A hacking group known as Gamaredon, believed to have links to Russia and possibly operating under the Russian Federal Security Service (FSB), has been observed utilizing USB-spreading malware to move laterally within compromised Ukrainian networks, according to Symantec.
Key Takeaways:
- Russian hacking group Gamaredon, believed to be operating on behalf of the Russian Federal Security Service (FSB), has been infecting USB drives to move laterally within compromised Ukrainian networks.
- Gamaredon primarily targets government officials, journalists, military personnel, and NGOs, but has also attacked a petroleum refining company.
- The recent attacks by Gamaredon focused on Ukrainian government organizations, military personnel, and security services in support of Russia’s invasion of Ukraine.
Gamaredon, also tracked as Armageddon, Primitive Bear, Shuckworm, and Trident Ursa, has been active since around mid-2013 and primarily targets individuals and entities in Ukraine. The group is notorious for conducting phishing email campaigns to deliver malware and providing access to compromised networks to other threat actors.

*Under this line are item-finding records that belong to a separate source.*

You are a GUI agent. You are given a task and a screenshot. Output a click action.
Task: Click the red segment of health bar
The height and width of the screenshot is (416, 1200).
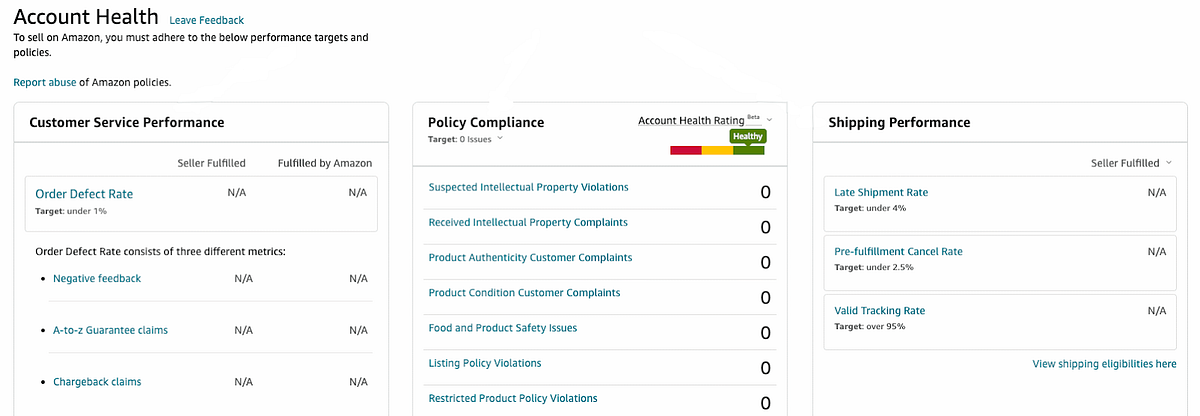click(x=685, y=151)
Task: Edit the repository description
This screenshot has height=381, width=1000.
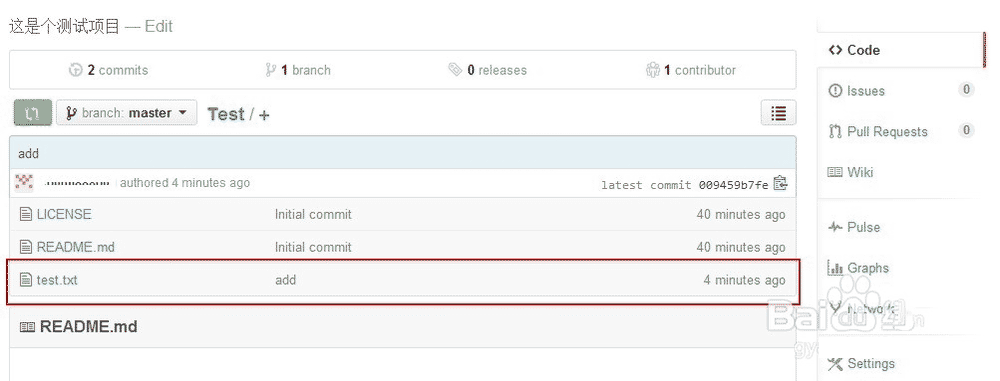Action: 158,27
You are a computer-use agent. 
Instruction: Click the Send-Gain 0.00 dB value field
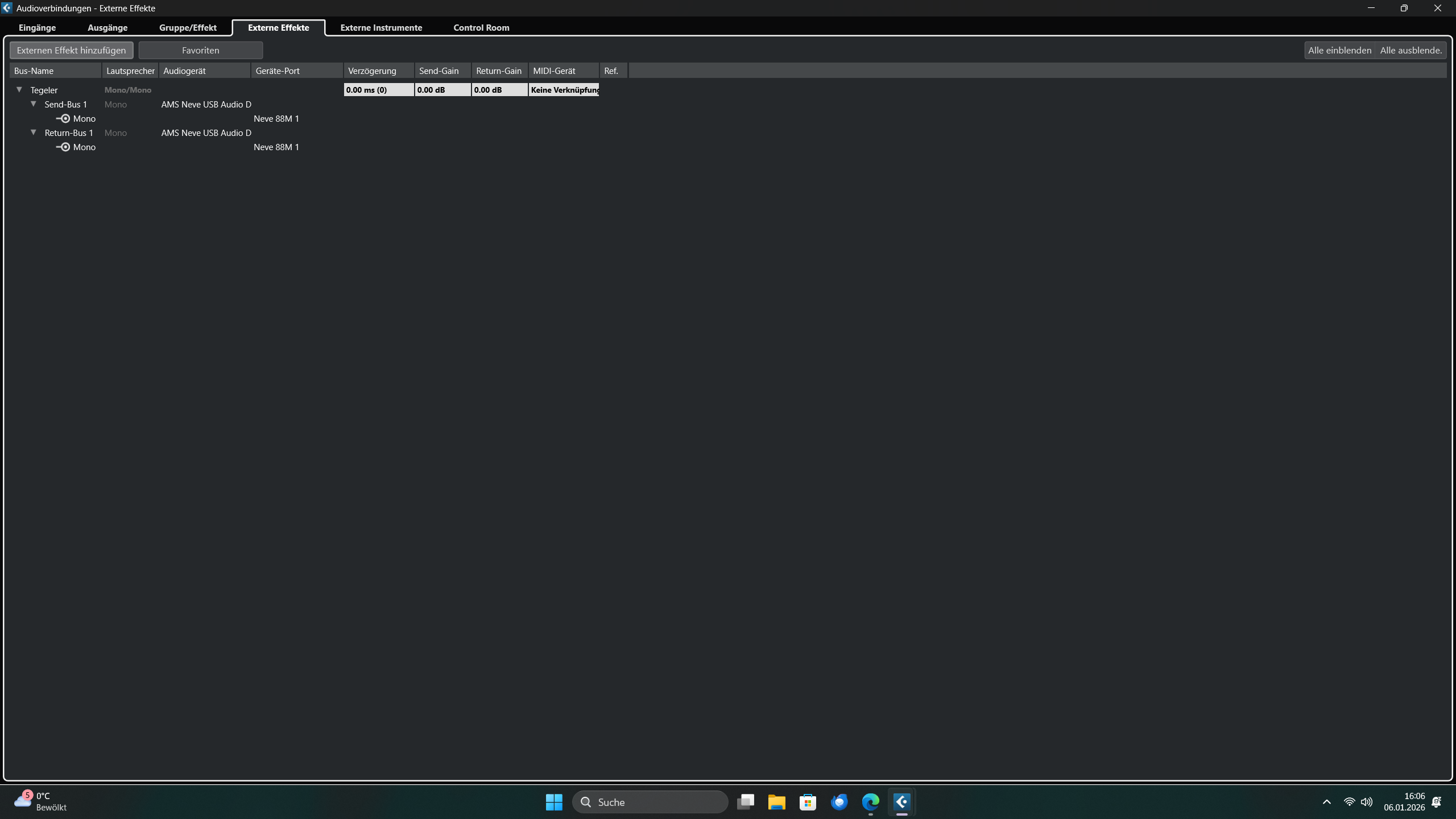tap(442, 90)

Targeting the Ukrainian Government and Military
Gamaredon has a history of targeting government officials, journalists, military personnel, and NGOs in Ukraine. However, recent attacks indicate a specific focus on Ukrainian government organizations, military personnel, and security services, as part of their support for Russia’s invasion of Ukraine, as reported by Symantec.
USB-Spreading Malware for Lateral Movement
To evade detection, Gamaredon has adopted new tactics, including the use of updated tools, fresh infrastructure, and malware propagation through USB drives. The group has developed a PowerShell script that spreads their custom backdoor named Pterodo via USB drives. The script copies itself to infected machines, enumerates all drives, and replicates itself on removable drives.
Potential Air-Gapped Network Access
The USB drives used by the hackers are likely intended for lateral movement within victim networks and may be utilized to reach air-gapped machines within targeted organizations. Symantec has identified multiple compromised systems that were infected after being connected to infected USB drives.
Utilization of Legitimate Services and Campaign Duration
Gamaredon’s recent attacks have shown the use of legitimate services, such as Telegram, for their command-and-control (C&C) infrastructure. While the infrastructure is short-lived to avoid detection, commonalities in observed SSL certificates can assist in tracking. The campaign, focused on systems containing sensitive military information, started around February-March 2023 and, in some cases, granted the attackers access to compromised networks for several months.
Conclusion:
The Gamaredon hacking group, suspected to be operating under the Russian Federal Security Service (FSB), has intensified its attacks on Ukrainian government organizations, military personnel, and security services.
By utilizing USB-spreading malware and employing new tactics, including the use of legitimate services and targeting air-gapped machines, the group aims to achieve persistent access and steal sensitive information. The ongoing nature of these attacks underscores the importance of robust cybersecurity measures to safeguard critical systems and networks.